_Excerpt provided_.

---*---

Stuff that Happens IN the Play…
  • Rosencrantz and Guildenstern are flipping coins; they think they remember a messenger waking them up, telling them they were “sent for.”
  • A troupe of traveling actors encounter Rosencrantz and Guildenstern and offer them entertainment.
  • “Ophelia runs on in some alarm, followed by Hamlet. They both are mute. Hamlet, with his doublet all unbraced, no hat upon his head, his face as pale as his shirt . . . he takes her by the wrist and holds her hard.” Hamlet and Ophelia leave.
  • The King and Queen welcome Rosencrantz and Guildenstern and ask them to discover what’s troubling Hamlet; the King and Queen leave.
  • Hamlet calls Polonius a “fishmonger,” greets Rosencrantz and Guildenstern, and asks them if they were “sent for” or if “it is a free visitation.”
  • Guildenstern says he “thinks they’ve made some headway” in figuring out what’s troubling Hamlet. Rosencrantz disagrees.
  • Players arrive at Elsinore; Hamlet knows them and requests a performance of The Murder of Gonzago, with the addition of “a speech of some dozen or sixteen lines which [Hamlet] would set down and insert in’t.”
  • The Player chastises Rosencrantz and Guildenstern for leaving the actors on the road to Elsinore. Rosencrantz and Guildenstern try to get more information from the Player about their situation. Rosencrantz declares Guildenstern might be “stark raving sane.”
  • Much to the astonishment of Rosencrantz and Guildenstern, the rest of Hamlet ensues.

---*---

_Supplied information_.
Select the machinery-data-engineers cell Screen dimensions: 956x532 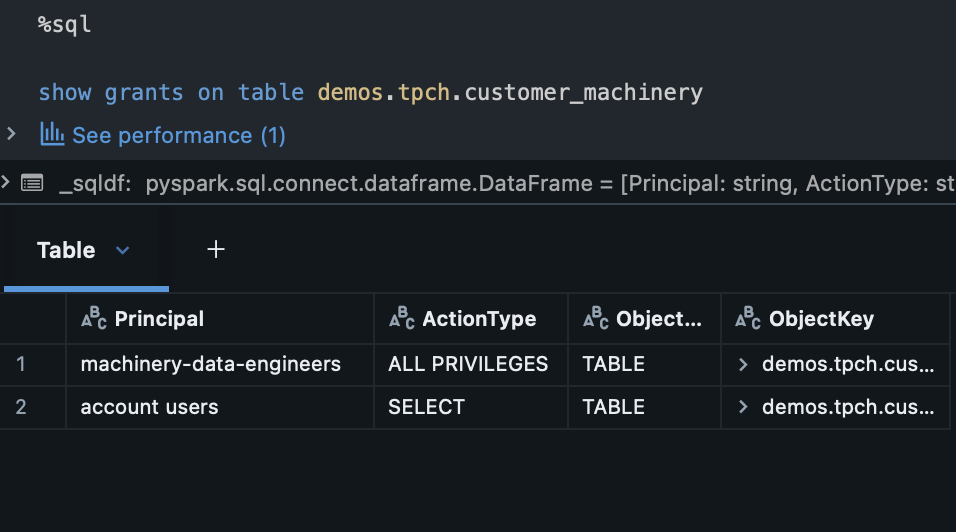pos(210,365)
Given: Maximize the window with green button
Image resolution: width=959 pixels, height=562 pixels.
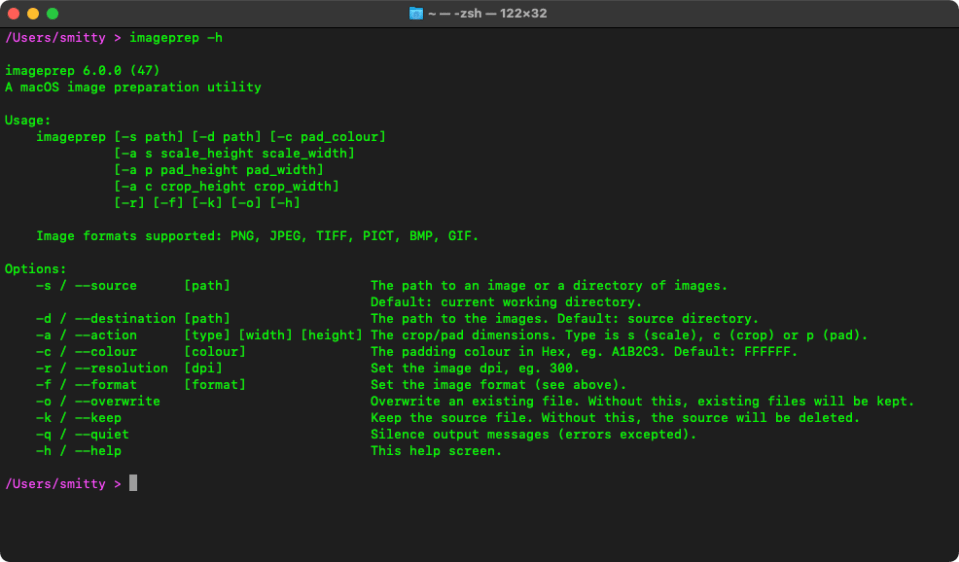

---*---

_What you need to do_.
1. Repeat the plot summary word for word, from "Stuff that Happens" to "offer them entertainment.".
2. Answer these about the plot summary:
(a) What are Rosencrantz and Guildenstern doing when they first appear?
(b) What does Hamlet call Polonius?
(c) Which play does Hamlet ask the players to perform at Elsinore?
3. Put this sentence from the plot summary into Spanish: "A troupe of traveling actors encounter Rosencrantz and Guildenstern and offer them entertainment."
The data has nothing to do with the plot summary.

_Responses to the tasks_.
1.
Stuff that Happens IN the Play…
  • Rosencrantz and Guildenstern are flipping coins; they think they remember a messenger waking them up, telling them they were “sent for.”
  • A troupe of traveling actors encounter Rosencrantz and Guildenstern and offer them entertainment.

2.
(a) Flipping coins.
(b) A "fishmonger."
(c) The Murder of Gonzago.

3. Una compañía de actores ambulantes se encuentra con Rosencrantz y Guildenstern y les ofrece entretenimiento.